Карл протянул миску. Надзиратель положил в нее ложку какого-то месива, напоминающего кашу, зачерпнув его из кастрюли, которую держал его помощник, налил в кружку воды.
Карл съел кашу, облизал ложку, выпил воды и прошелся по камере: шесть шагов от стены к двери, столько же от угла до угла. В одном углу — койка, в другом — отхожее место, два других — свободные. Под потолком, в глубокой, круто скошенной нише — окно, забранное решеткой из толстых металлических прутьев.
Башмаки без завязок, отставая от пяток, постукивали по полу. Штаны без пояса постоянно спадали, вызывая чувство унижения.
Карла никуда не вызывали, не допрашивали. Иногда ему казалось, что про него забыли. Тем не менее, он надеялся скоро вернуться домой. Мысль о любимой и ее страданиях была невыносима. Может быть, она и не знает, что он в темнице. Ему хотелось биться об эти стены, трясти тяжелую дверь, кричать, драться.
Делать в камере было нечего, оставалось только ходить из угла в угол, размышляя о несправедливости судьбы, или спать. Последнее было предпочтительнее, потому что позволяло вернуться в призрачный мир, где жизнь текла по-старому: мама пекла пироги и следила, чтобы сын не пытался утащить еще горячую выпечку; жена, смеясь, закрывала ладошками глаза, заставляя угадывать, кто это. В этом мире не было ни смерти, ни боли, ни тоски.
Скрежет замка разбудил Карла. В камеру шагнул надзиратель с громадной связкой ключей на поясе.
— Одевайтесь.
Карл поднялся с койки и торопливо стал одеваться.
Куда?.. Освобождают?.. Но почему ночью?.. И сколько сейчас времени?..

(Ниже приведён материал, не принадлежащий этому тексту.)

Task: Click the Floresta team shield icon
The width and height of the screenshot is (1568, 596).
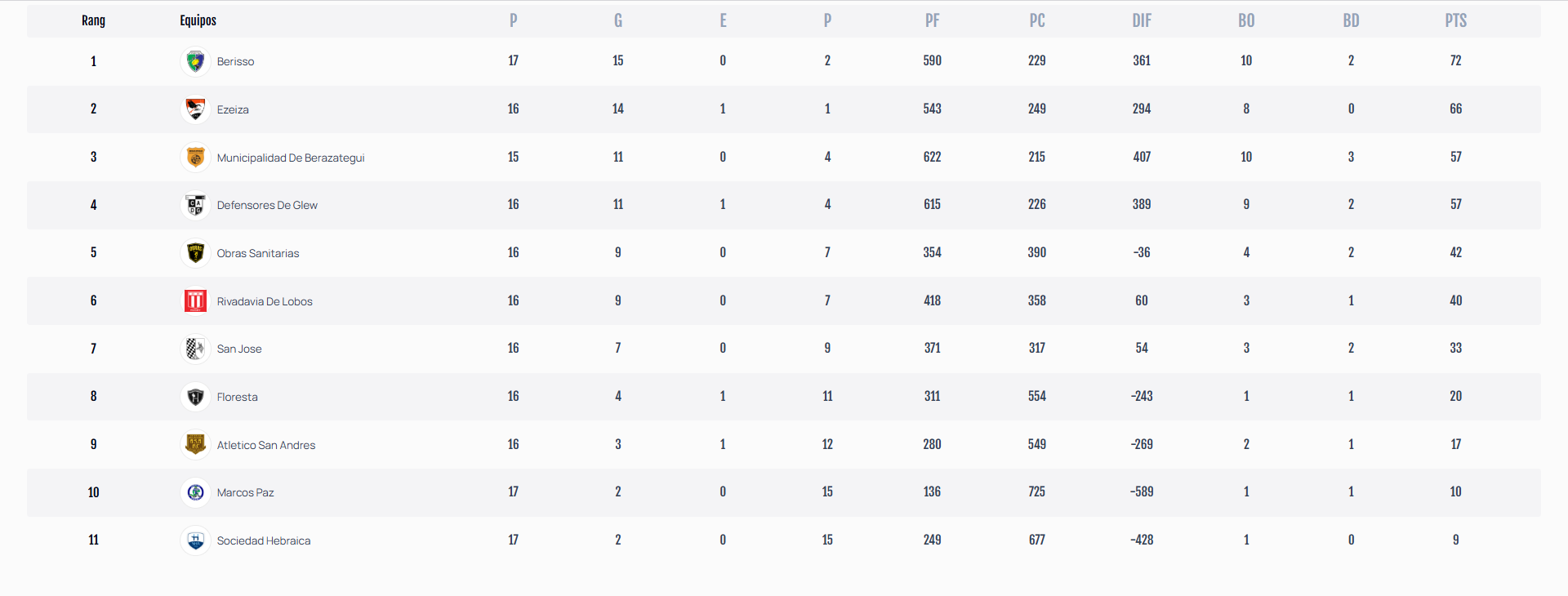Action: 195,397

Кивком головы надзиратель приказал ему идти направо и сам пошел за ним. Ключи позвякивали на его поясе. Они долго шли по коротким коридорам. Перед тем как открыть двери очередного коридора, надзиратель стучал по ним ключом. Из коридора отвечали таким же постукиванием. И только тогда надзиратель отпирал дверь.
Карл шел впереди надзирателя, пытаясь по направлению определить, в какую часть темницы они идут. Они то поднимались по лестницам, то спускались, и по его расчетам, пришли на первый этаж. В этой части тюрьмы многочисленные двери выходили в коридор, по которому вели заключенного. В одну из дверей надзиратель постучал.
— Войдите!
Луч света ослепил Карла. Человек, сидящий за столом, повернул лампу и направил свет Карлу в лицо. Карл стоял, ослепленный светом, не зная, что ему делать, куда идти.
— Садитесь.
Карл осторожно сел на краешек стула. Хозяин кабинета кивком приказал надзирателю оставить их вдвоем. Когда надзиратель вышел, он отвел свет в сторону, и Карл, когда зеленые круги перед глазами исчезли, получил возможность присмотреться к человеку, сидящему напротив.
Вид у него был неприветливый — заостренный нос, желтые выдающиеся скулы, глаза маленькие, но живые и проницательные. В лице было нечто, напоминающее одновременно и куницу и лису. Голова на длинной, подвижной шее, вытягивающейся из-за ворота, словно голова черепахи, высунувшаяся из панциря.
Карлу он не представился, сразу же осведомился об имени и фамилии допрашиваемого, о роде его занятий и месте жительства. После этого, вместо продолжения допроса, произнес длинную речь об опасности, которая грозит маленькому человеку, осмелившемуся сунуться в политику. По окончании этой части своей речи, вперив ястребиный взгляд в несчастного Карла, он предложил поразмыслить о своем положении.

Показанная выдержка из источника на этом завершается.